Work request:
Reproduce the blog entries below in full, word for word and line by line, from the opening date through the final sentence.

Wednesday, September 30, 2009

Coffee Sunflowers




What young hands can do....
twist green construction paper to make flower stems, brush on glue, sprinkle coffee...sniff, and admire.

Sunday, September 27, 2009

Adjusting to School

When children enter a new school or child care environment emotions can run high. (for everyone). It doesn’t matter whether the child is returning to a familiar school or starting someplace new. They will be meeting new people, changing their daily routine, and discovering new ideas, skills or concepts. The unknown can be a little scary, especially when you are small.

Children have a hard time controlling their response to a new situation. As adults, we have the ability to meet children where they are emotionally to ensure that the transition to a new situation is as smooth as possible. While every child is different and will exhibit their own, unique personality, understanding how children in general develop emotionally can help us make informed choices regarding how we react to a child’s behavior.

Beginning around seven months, babies become mobile and actively explore their environments. Ten-month-old Matthew, for example, quickly scoots toward a colorful ball that has rolled into a far corner. Halfway across the room, he stops and turns toward his favorite caregiver. She smiles and says, "I see you, Matthew. I see you crawling toward that ball!" Having touched base with this important person, Matthew comfortably continues his exploration.

Children this age are also developing preferences for specific people and styles of interacting. Sixteen-month-old Sally always looks for Miss Kim when she is upset. When Miss Kim is not there, it takes Sally a little longer to pull herself together, even when she is lovingly comforted by another caregiver.

Material supplied:
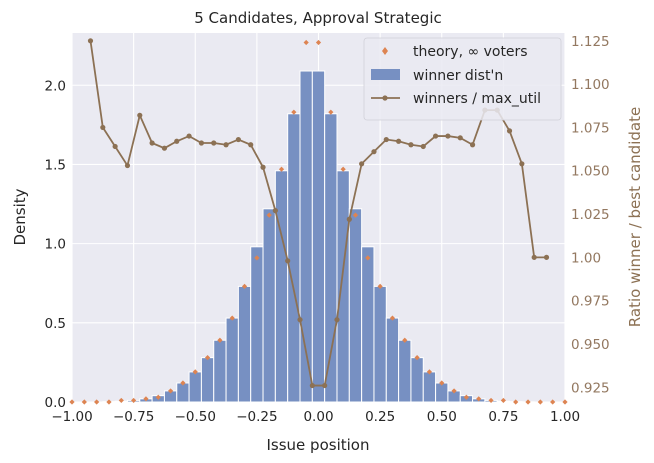  I want to click on y-tick-labels: 0.0 0.5 1.0 1.5 2.0, so click(56, 244).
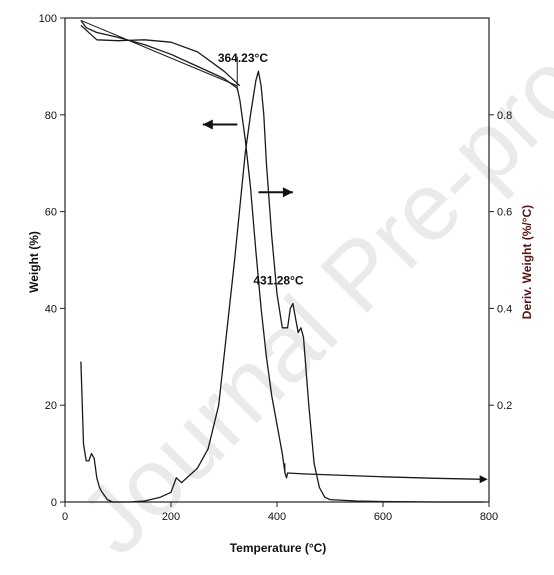 Image resolution: width=554 pixels, height=575 pixels. I want to click on y-left-tick-label: 100, so click(48, 19).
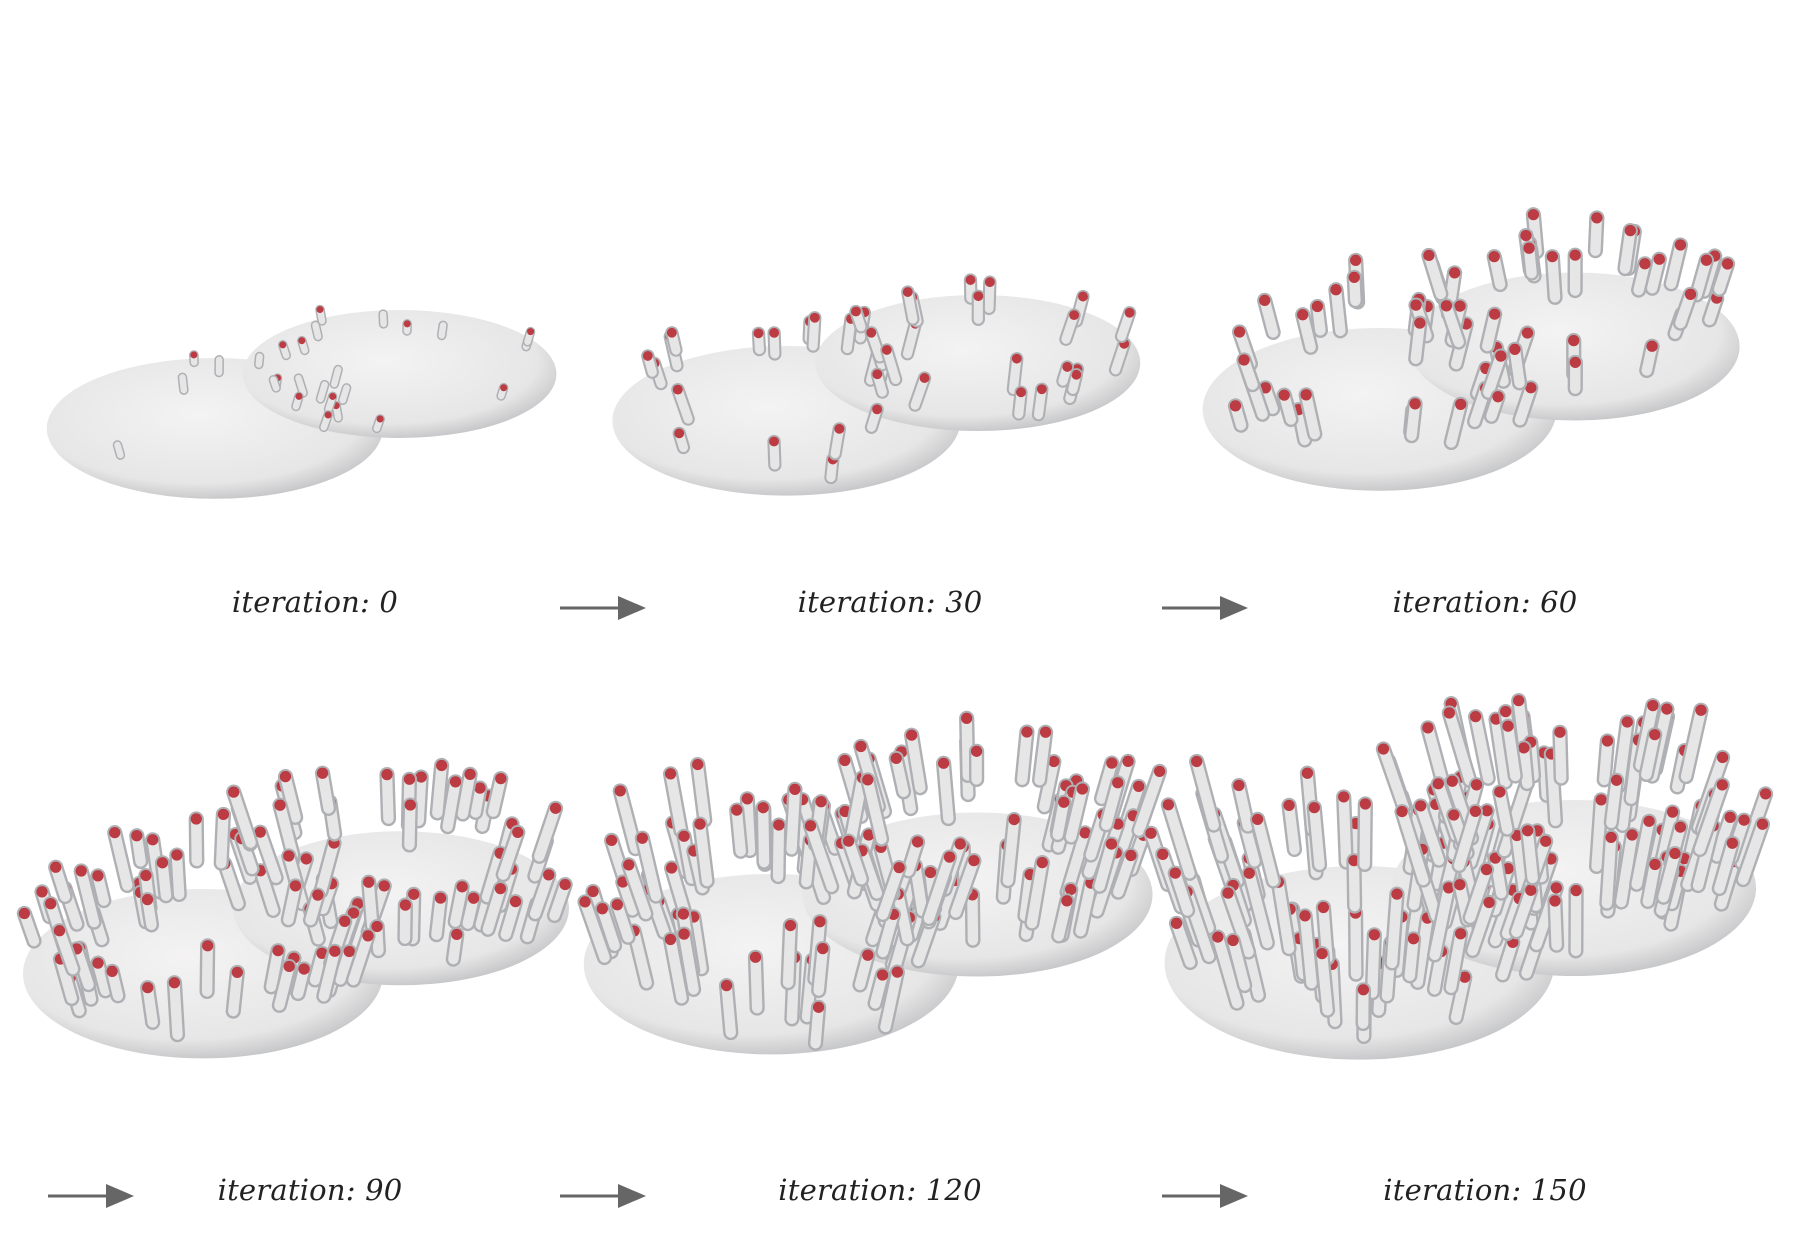 The width and height of the screenshot is (1800, 1246). Describe the element at coordinates (1485, 602) in the screenshot. I see `stage-label: iteration: 60` at that location.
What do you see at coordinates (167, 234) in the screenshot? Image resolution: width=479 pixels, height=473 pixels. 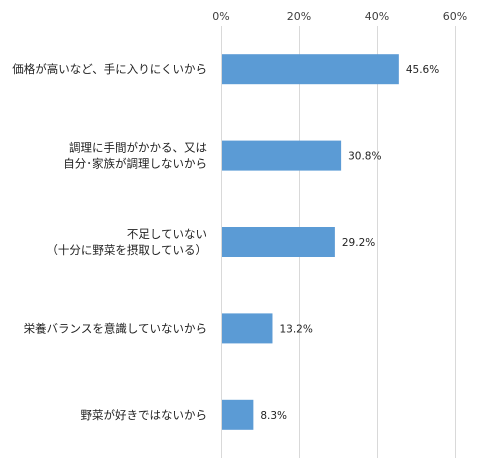 I see `category-label: 不足していない` at bounding box center [167, 234].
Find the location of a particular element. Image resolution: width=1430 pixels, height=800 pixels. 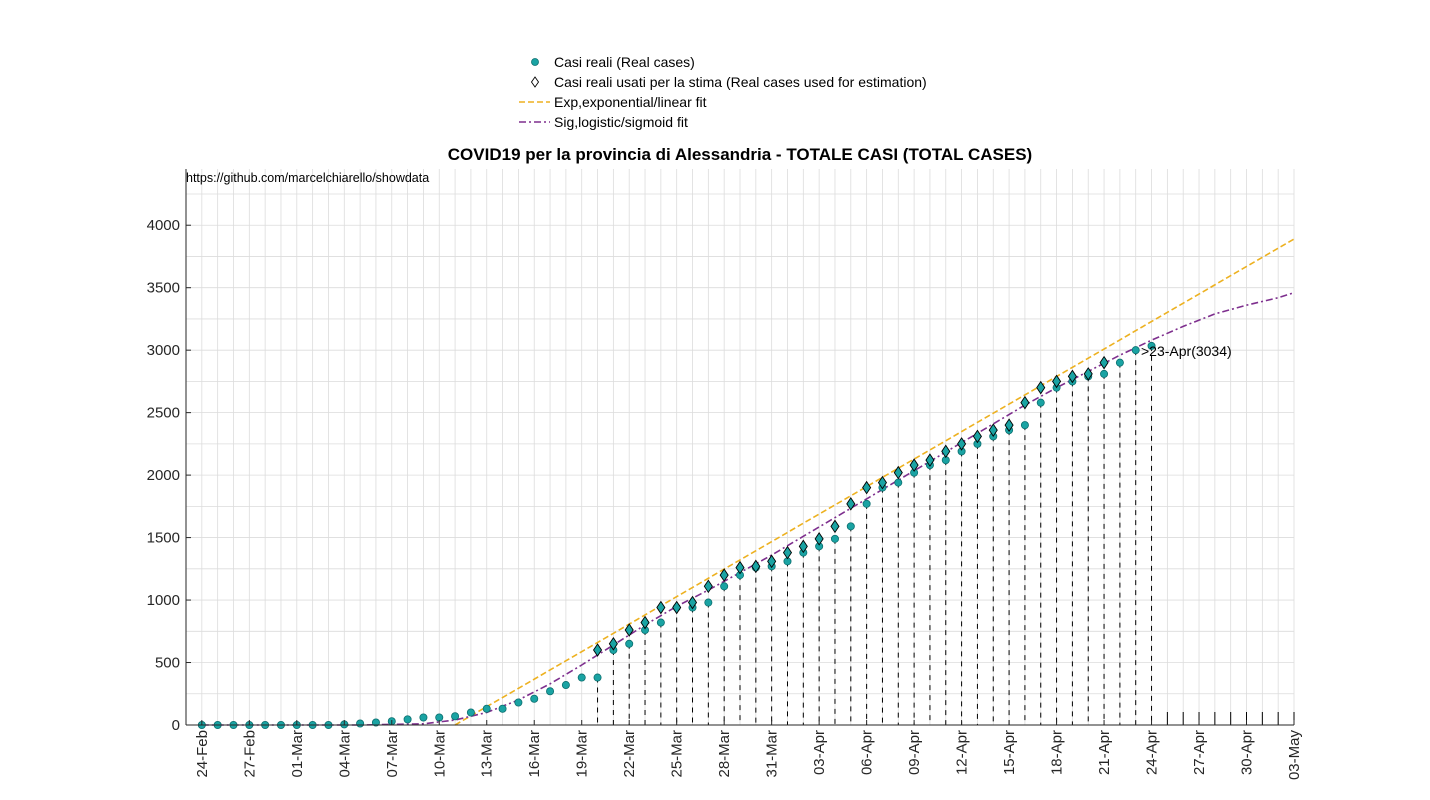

Solution below:
Wednesday, September 30, 2009

Coffee Sunflowers




What young hands can do....
twist green construction paper to make flower stems, brush on glue, sprinkle coffee...sniff, and admire.

Sunday, September 27, 2009

Adjusting to School

When children enter a new school or child care environment emotions can run high. (for everyone). It doesn’t matter whether the child is returning to a familiar school or starting someplace new. They will be meeting new people, changing their daily routine, and discovering new ideas, skills or concepts. The unknown can be a little scary, especially when you are small.

Children have a hard time controlling their response to a new situation. As adults, we have the ability to meet children where they are emotionally to ensure that the transition to a new situation is as smooth as possible. While every child is different and will exhibit their own, unique personality, understanding how children in general develop emotionally can help us make informed choices regarding how we react to a child’s behavior.

Beginning around seven months, babies become mobile and actively explore their environments. Ten-month-old Matthew, for example, quickly scoots toward a colorful ball that has rolled into a far corner. Halfway across the room, he stops and turns toward his favorite caregiver. She smiles and says, "I see you, Matthew. I see you crawling toward that ball!" Having touched base with this important person, Matthew comfortably continues his exploration.

Children this age are also developing preferences for specific people and styles of interacting. Sixteen-month-old Sally always looks for Miss Kim when she is upset. When Miss Kim is not there, it takes Sally a little longer to pull herself together, even when she is lovingly comforted by another caregiver.